Se torna l’appetito per il rischio
Per quanto emerge da questi numeri, da inizio anno ad oggi si sono allargati gli spread tra il comparto IG e quello HY, ma anche all’interno del primo tra “AAA” e “BBB”.
Le obbligazioni più solide, quelle con rating da “A-” a salire, generalmente si rivelano forti quando le borse scendono e più deboli quando salgono, in quanto sono acquistate perlopiù da quanti vogliano ripararsi dalle tensioni finanziarie e cercano un approdo sicuro, accontentandosi di rendimenti infimi, pur di non mettere a repentaglio i capitali. Con il crollo di Wall Street di questa settimana, al giovedì sera le quotazioni medie americane si erano avvicinate alla media storica di 15,78, in rapporto agli utili. Avevano debuttato quest’anno a 24,67 volte, sono scese a 19,44. Se le trimestrali non indisporranno oltre il previsto, attualmente le azioni americane garantirebbero un rendimento di oltre il 5% contro poco più del 4% di inizio anno.
La tensione è lungi dall’essere cessata, ma se lo sgonfiamento dei titoli azionari è stato per molti l’occasione per trasformare finalmente in liquidità le plusvalenze e togliersi il pensiero di avere in portafoglio titoli troppo cari, l’appetito tornerà anche per le obbligazioni più rischiose, i cui rendimenti ridiscenderanno e i prezzi risaliranno.
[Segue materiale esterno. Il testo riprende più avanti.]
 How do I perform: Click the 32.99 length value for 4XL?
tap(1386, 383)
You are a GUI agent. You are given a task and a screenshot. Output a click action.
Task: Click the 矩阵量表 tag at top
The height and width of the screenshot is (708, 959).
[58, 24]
Sarebbe un potenziale buon affare per quanti volessero sia scommettere al rialzo, sia cautelarsi per gli scenari avversi, inserendo in portafoglio titoli che staccano cedole e garantiscono, quindi, flussi di reddito costanti nel tempo, oltre a un rimborso del capitale alla scadenza per importi anche di molto superiori ai valori investiti, i quali hanno subito un tonfo nelle ultime settimane.